Patient outcomes after HSCT for autoimmune diseases have considerably improved over the years. Nevertheless, a number of adverse events associated with the procedure still persist. Systemic sclerosis, among the autoimmune diseases, has the highest transplant-related morbidity and mortality rates [4, 38], mostly due to baseline organ involvement by the disease. Our study reports three transplant-related deaths. In at least two of these events, patients were very ill and severely affected by the disease. In our retrospective perspective, more stringent patient selection might have avoided the fatal outcomes. Systemic sclerosis has a very narrow window of opportunity for HSCT and patients at end-stage disease should not be enrolled. This is part of the “learning curve” that follows medical and scientific progress [4, 38]. Fortunately, advances in patient selection and management have enabled better survival rates and outcomes over the years [38].

Cardiac involvement plays a key role in patient safety, as SSc affects the heart in multiple and silent manners [20, 39]. Standard pre-transplantation evaluations with electro and echocardiography are not sufficiently accurate to identify SSc patients at risk during HSCT [20]. The combination of high dose cyclophosphamide, fluid overload and cytokine release inflicts excessive strain on the already dysfunctional cardiopulmonary system and may impose risks. Recently, the EBMT and partners have published recommendations for pre-transplantation evaluations of SSc patients [14]. In fact, at our center, cardiac failure events have declined, albeit not completely ceased, after we started to follow such guidelines, including cardiac MRI and right side catheterism with fluid overload in our pre-transplantation evaluation. In addition, in cases where the patient presented some degree of cardiac damage, but not formally fulfilled the exclusion criteria, we chose an alternative transplant regimen, with fludarabine plus melphalan, instead of high dose cyclophosphamide. Although only a few patients have been included in this new regimen, we have observed a good profile of cardiac safety (data not shown), despite a possible increase in the incidence of mucositis and infectious events such as CMV reactivation. The number of patients transplanted with this alternative regimen is not large enough to enable comparisons regarding long-term efficacy in controlling disease progression. A similar strategy has been recently published, aiming to decrease the total dose of cyclophosphamide in patients with high SSc-associated cardiac risk [40].

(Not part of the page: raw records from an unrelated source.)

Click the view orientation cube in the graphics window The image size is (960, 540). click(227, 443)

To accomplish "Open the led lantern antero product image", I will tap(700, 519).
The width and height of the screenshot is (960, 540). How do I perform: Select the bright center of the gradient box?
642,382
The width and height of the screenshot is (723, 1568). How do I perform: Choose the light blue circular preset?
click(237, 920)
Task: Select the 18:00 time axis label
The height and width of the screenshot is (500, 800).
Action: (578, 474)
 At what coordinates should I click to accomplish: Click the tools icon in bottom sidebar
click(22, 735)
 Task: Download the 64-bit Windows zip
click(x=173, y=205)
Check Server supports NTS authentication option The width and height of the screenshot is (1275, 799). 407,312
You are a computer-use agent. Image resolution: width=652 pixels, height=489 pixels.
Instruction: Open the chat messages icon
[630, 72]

The patients enrolled in our study have a severe disease profile, as most have diffuse skin involvement, positive anti-SCl 70 antibodies and progressive interstitial lung disease. We also included patients with overlapping SLE, and although SLE is also a primary indication for HSCT [4], it adds complexity and risk to the procedure. Patients with similar characteristics are also described by most trials on HSCT for SSc [1, 2, 20,21,22,23]. In face of the severity of the disease, these patients have benefited from HSCT, despite the toxicity of the procedure. On the other side, transplant-related mortality is closely related to the degree of organ involvement by the disease, especially cardiopulmonary and gastrointestinal [20, 38]. Therefore, adequate patient selection is key to ensure enrollment within the adequate window of opportunity. The main challenge is to identify patients with a disease severe enough to require HSCT, but still not too advanced in order to tolerate transplant-related toxicity. In this context, scientific dissemination and educational events are essential to increase rheumatologist awareness that HSCT may be an option for patients with the right profile of disease.

Conclusions

In this study, we show a Brazilian experience of HSCT as a therapeutic strategy for patients with SSc. The survival and disease outcomes here described are in accordance with those reported by other international transplant centers. Conventional treatment options for SSc have still limited efficacy in promoting disease control, and HSCT stands as an alternative for selected patients with severe and progressive disease.